Proponents of risk-based mammography screening claim the method successfully emphasizes its benefits and minimizes its harms, but new research has found it may not be as effective as age-based screening.
Elizabeth S. Burnside, MD, with the University of Wisconsin-Madison School of Medicine and Public Health, and colleagues compared two hypothetical screening scenarios: An age-based screening program for women 45 and older and a risk-based situation that examined five-year breast cancer risk.
Their results were published June 11 in Radiology.
“Virtually all mammography screening trials use an age-based rather than a risk-based recruitment strategy, emphasizing the importance of studying the effectiveness of risk-based breast cancer screening strategies prior to implementation,” Burnside et al. explained. “Growing interest in risk-based screening creates an urgent mandate to determine effectiveness.”
The team compared the two methods in a group of 71,148 mammograms among 24,928 women screened between January 2006 and December 2013.
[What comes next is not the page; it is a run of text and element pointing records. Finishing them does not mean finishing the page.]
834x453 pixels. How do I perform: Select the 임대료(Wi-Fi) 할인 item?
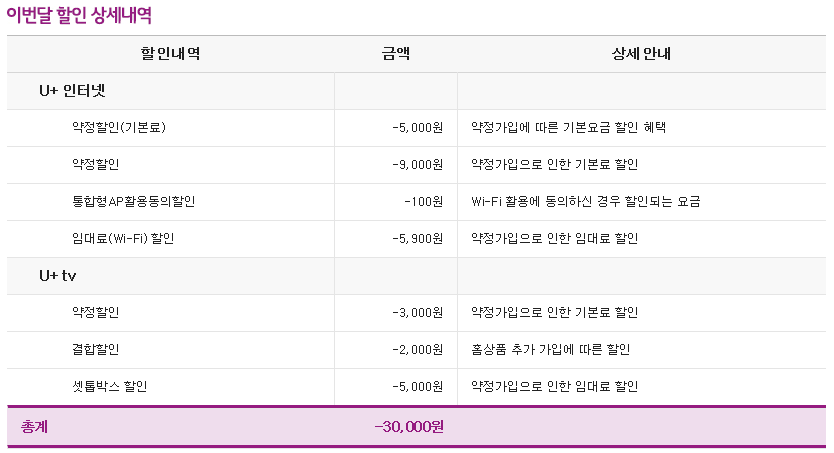(x=124, y=239)
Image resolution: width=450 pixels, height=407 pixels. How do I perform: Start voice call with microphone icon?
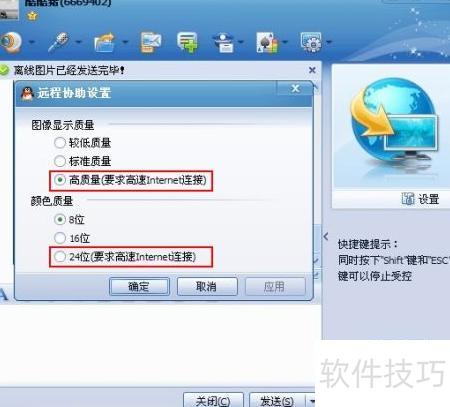click(59, 42)
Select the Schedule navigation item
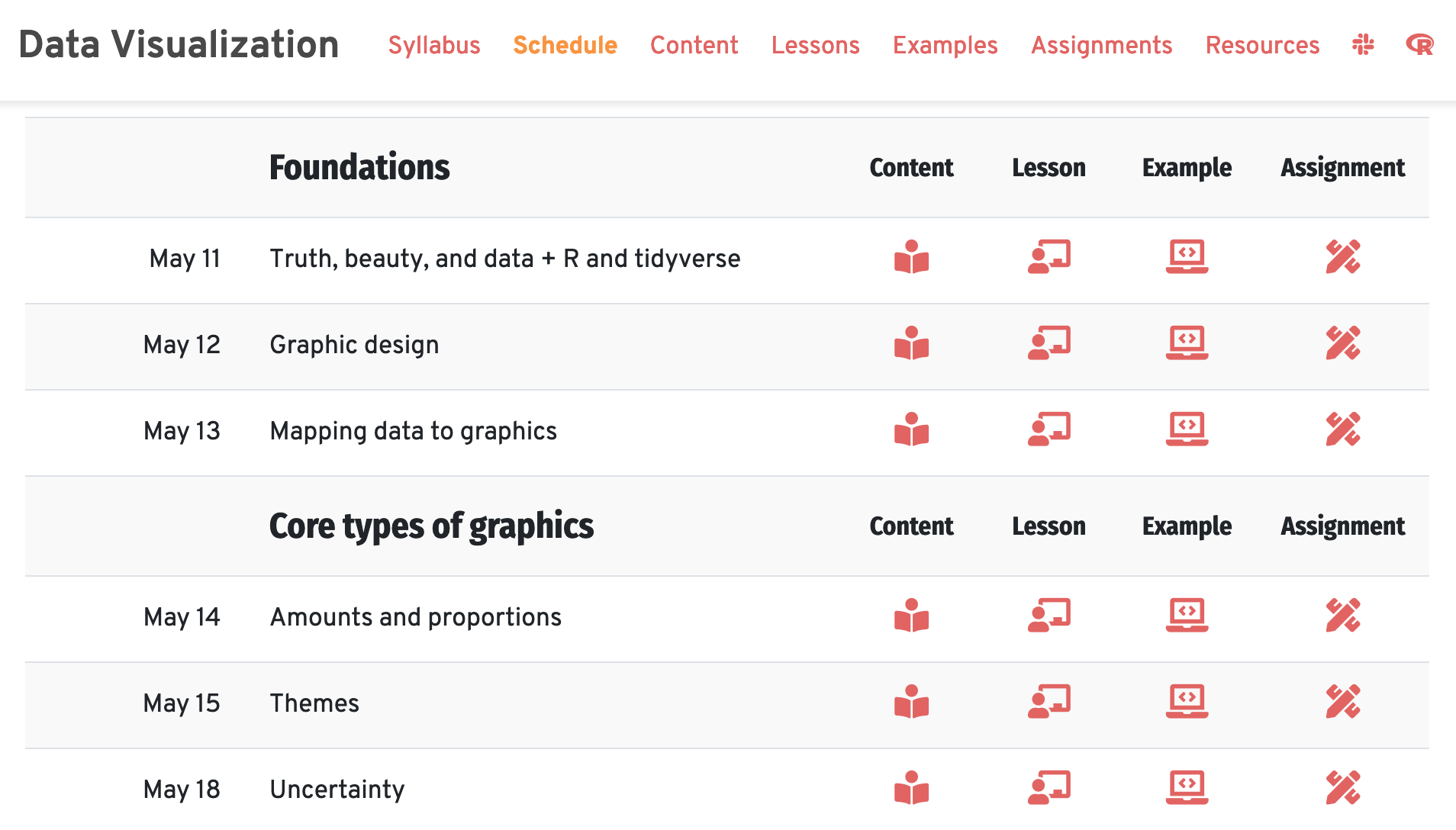The image size is (1456, 830). pos(565,45)
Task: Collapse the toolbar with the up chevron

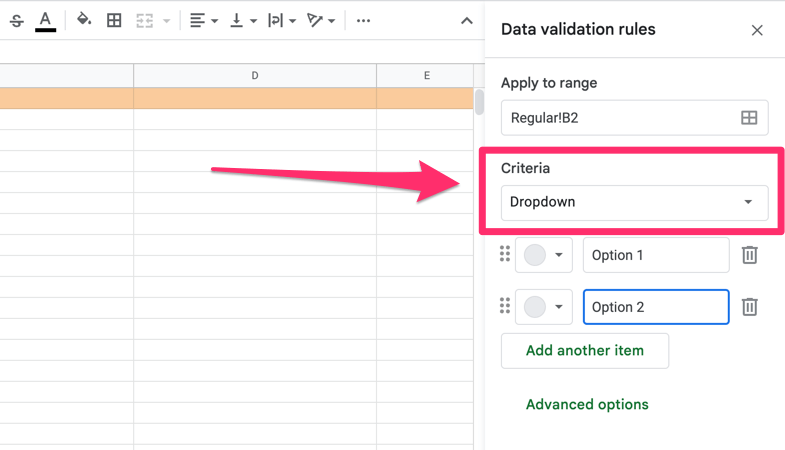Action: (x=467, y=21)
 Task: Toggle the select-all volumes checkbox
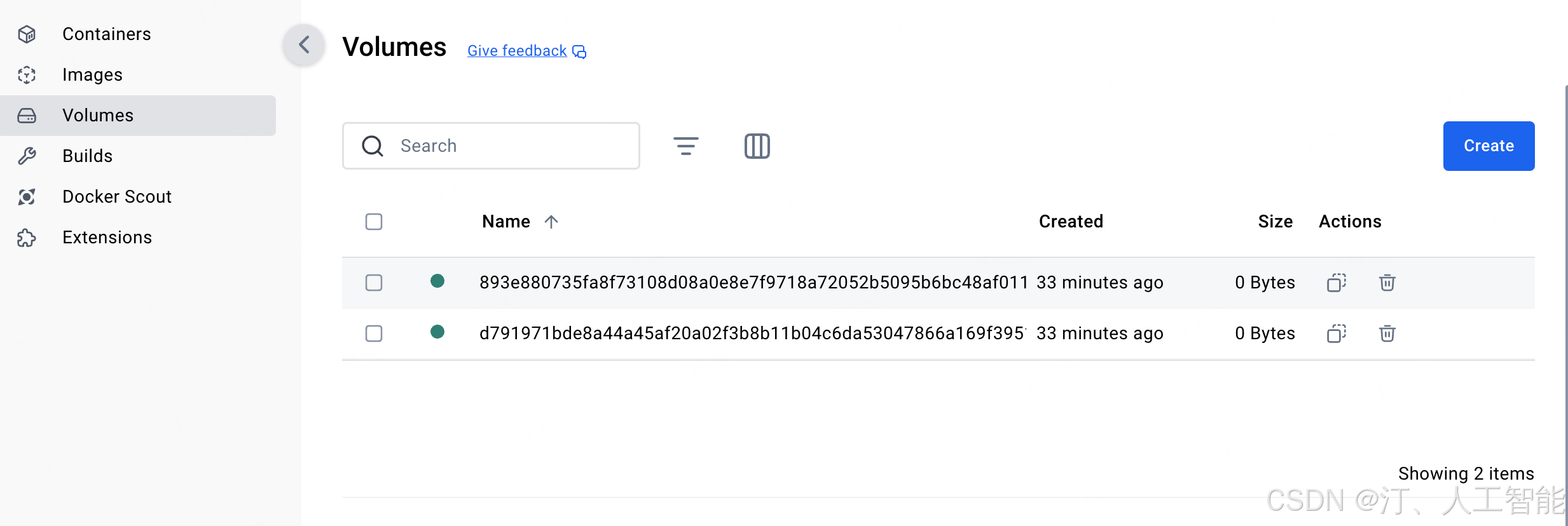374,222
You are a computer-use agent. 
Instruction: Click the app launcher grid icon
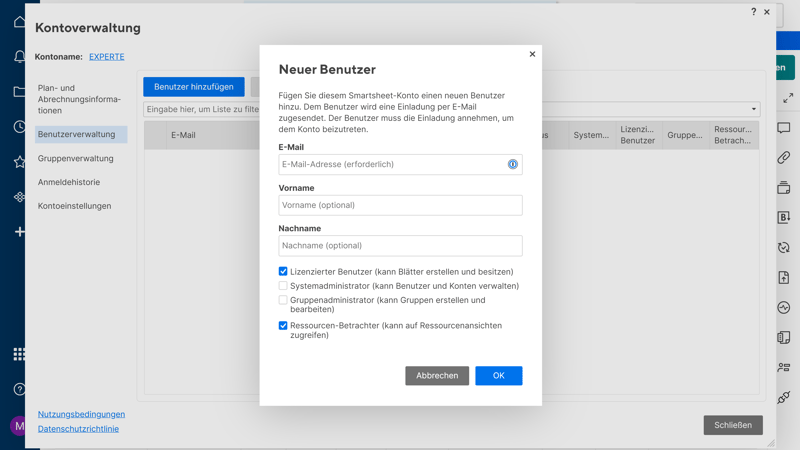(19, 354)
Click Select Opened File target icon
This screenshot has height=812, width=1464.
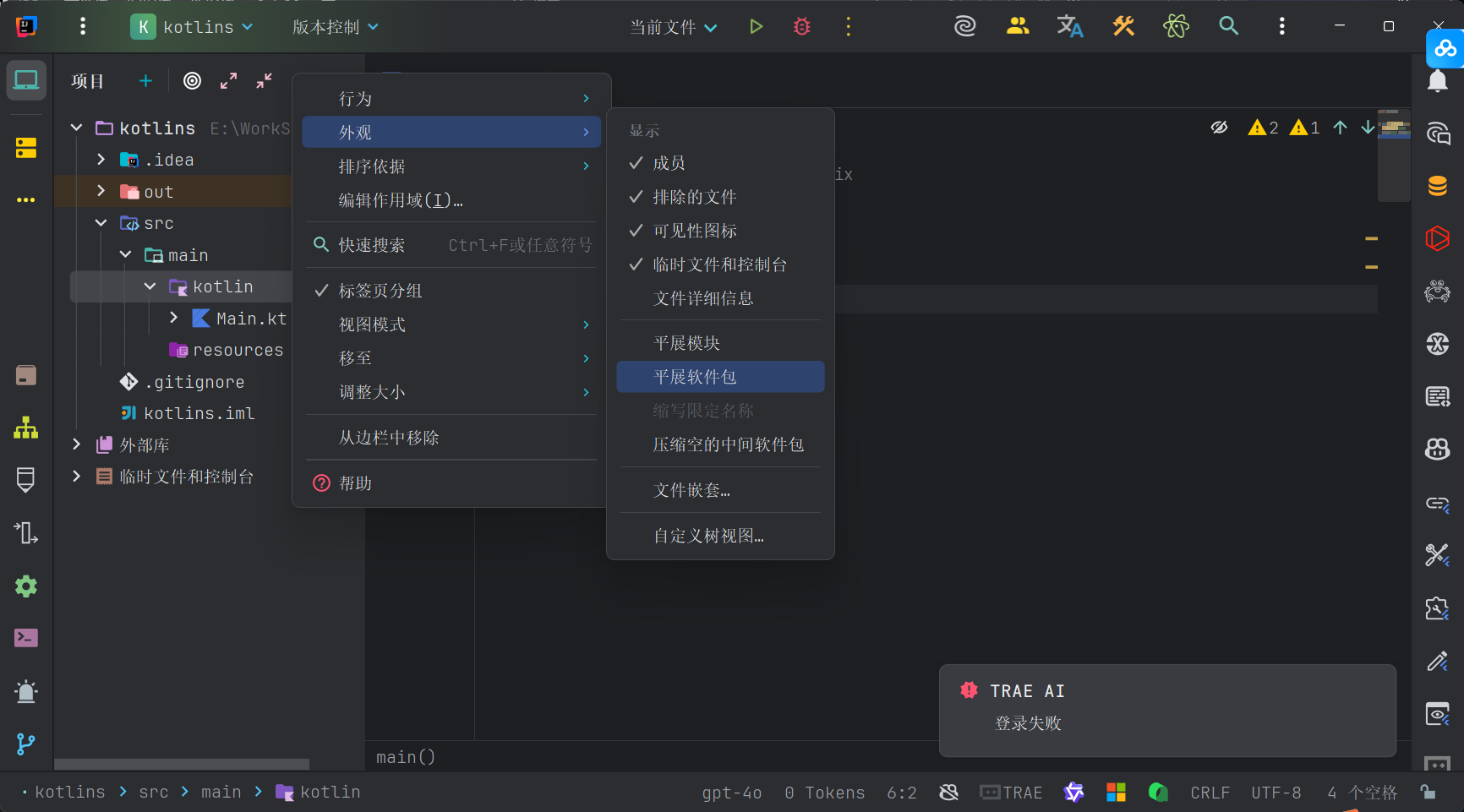193,81
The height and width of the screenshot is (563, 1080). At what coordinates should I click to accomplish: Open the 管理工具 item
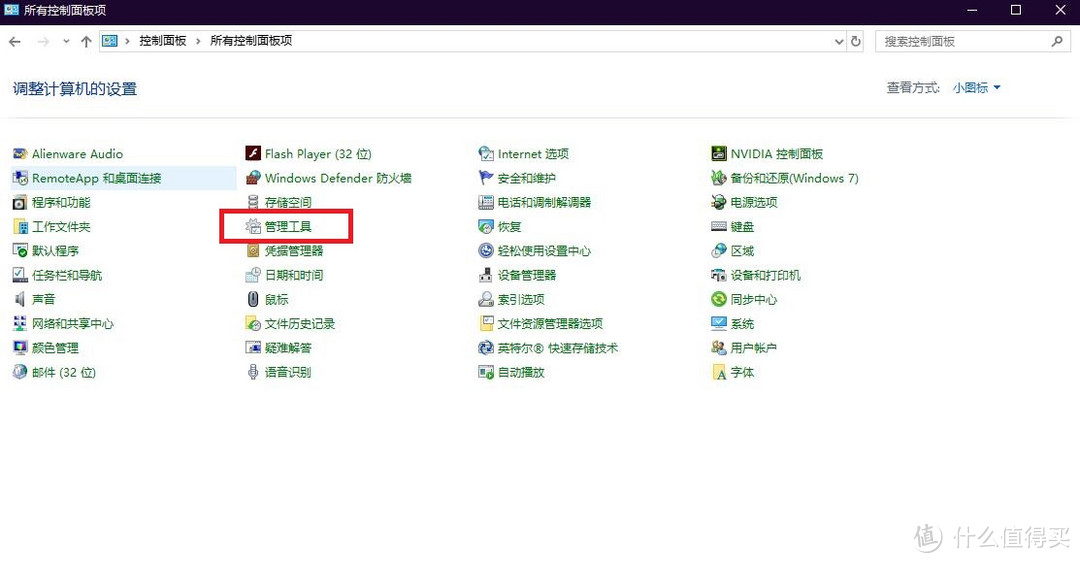[288, 227]
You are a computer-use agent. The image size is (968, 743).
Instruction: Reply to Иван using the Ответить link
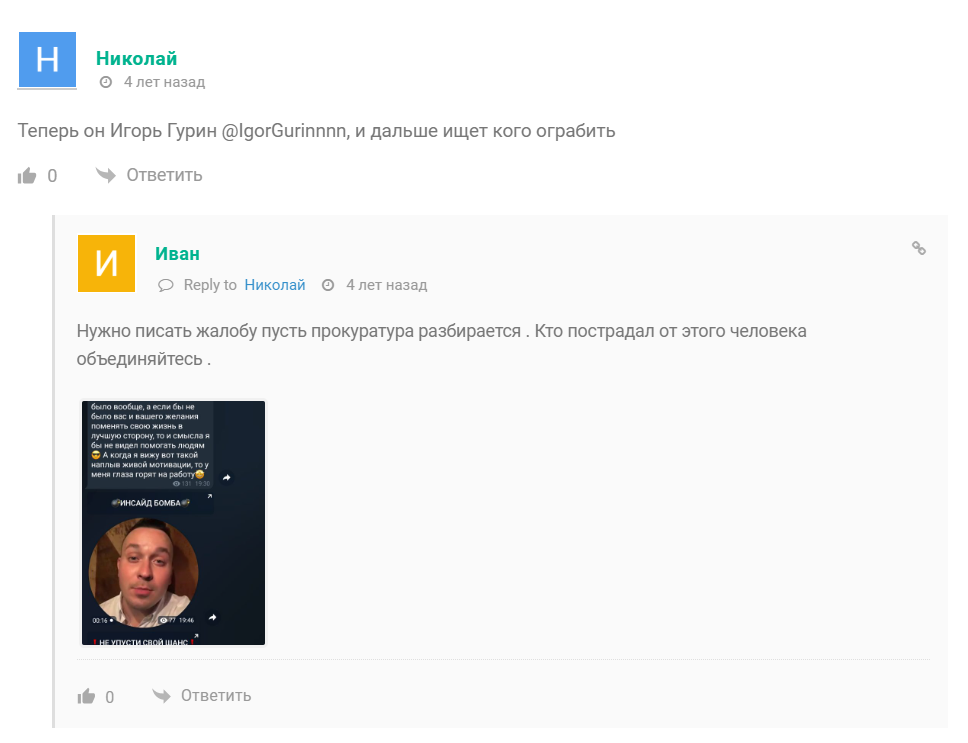215,696
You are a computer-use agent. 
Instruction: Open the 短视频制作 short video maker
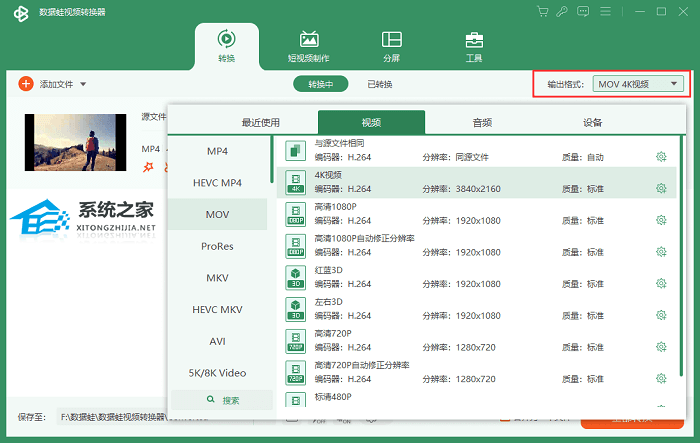tap(309, 45)
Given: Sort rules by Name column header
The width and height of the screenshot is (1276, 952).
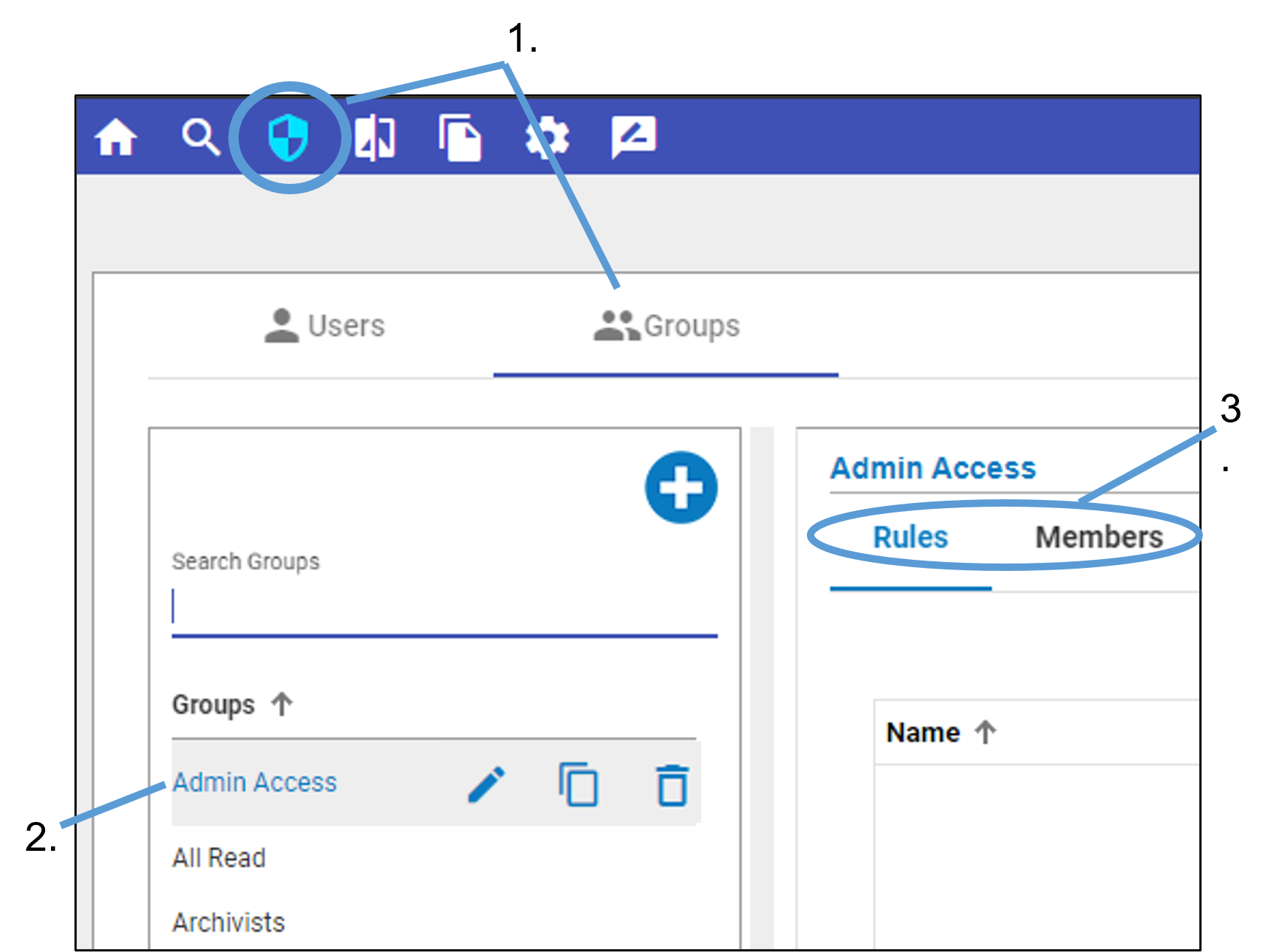Looking at the screenshot, I should click(924, 733).
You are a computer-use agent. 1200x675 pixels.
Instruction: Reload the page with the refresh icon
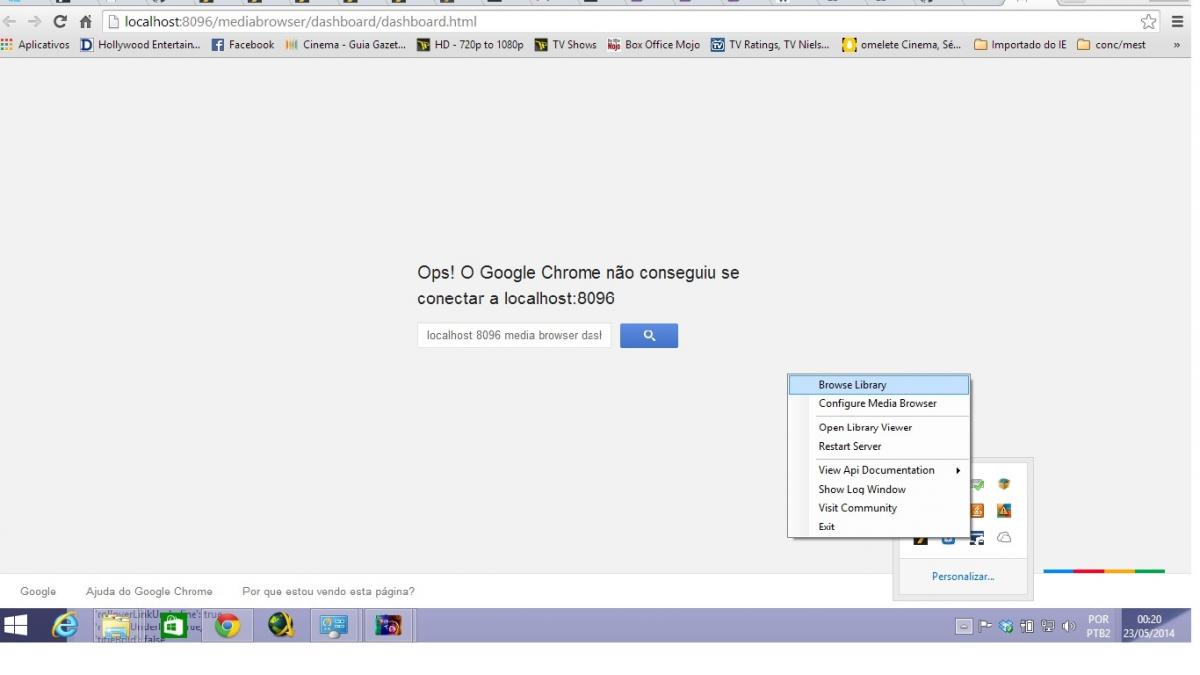pos(59,22)
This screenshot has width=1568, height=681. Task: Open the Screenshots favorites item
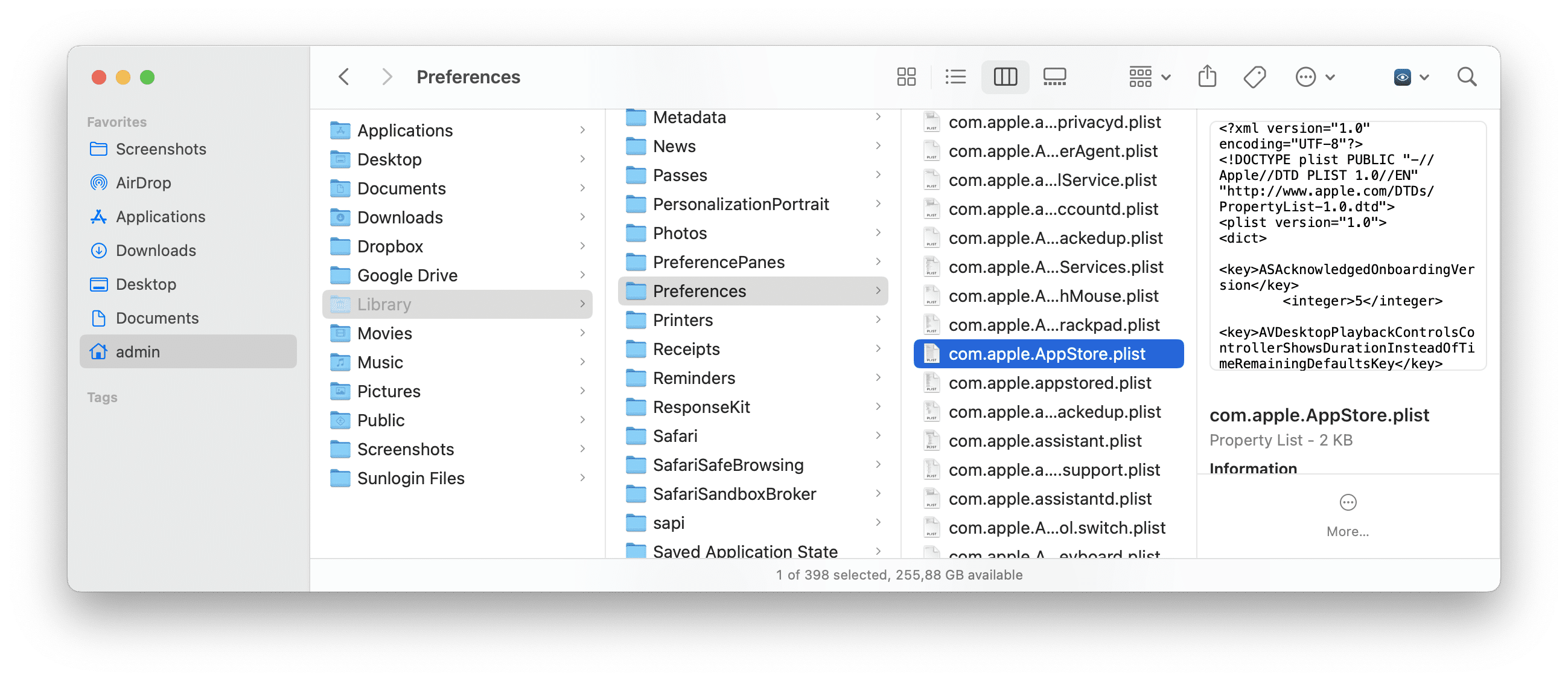click(160, 148)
Age-based screening, in this hypothetical scenario, was defined as 45 and older, while risk-based screening was five-year risk of breast cancer greater than that of the average 50 year-old woman. The researchers looked at cancer detection, false positives and benign biopsy findings.
Overall, in women 40 to 49 years old, usual care resulted in 50 screening-detected cancer, 1,787 false-positive mammograms and 385 benign biopsies. Aged-based screening detected more cancers than the risk-based scenario, but also resulted in more false positives and benign biopsies.
Specifically, the two hypothetical scenarios produced the following results: Age-based screening resulted in 34 detected cancers, 899 false-positive mammograms and 175 benign biopsies; risk-based screening produced 13 screening-detected cancers, 216 false-positive mammograms and 49 benign biopsies.
“In conclusion, we demonstrated that outcomes in an age-based (≥45 years) screening strategy versus a risk-based screening strategy in a high-quality screening practice differed significantly in the 45–49-year age group but not in the 40–44-year age group,” the authors wrote. “The risk-based screening strategy exposed more women to delays in diagnosis prior to eligibility, and these delays were, on average, longer than those with age-based (≥45 years) screening.”
Those delays, the authors went on to say, could impact the breast cancer mortality rate in younger patients and increase healthcare costs.
Despite their results, Burnside and colleagues argued that when deciding on a screening strategy stakeholders will have to weigh the positives and negatives of each in relation to short-term and long-term outcomes.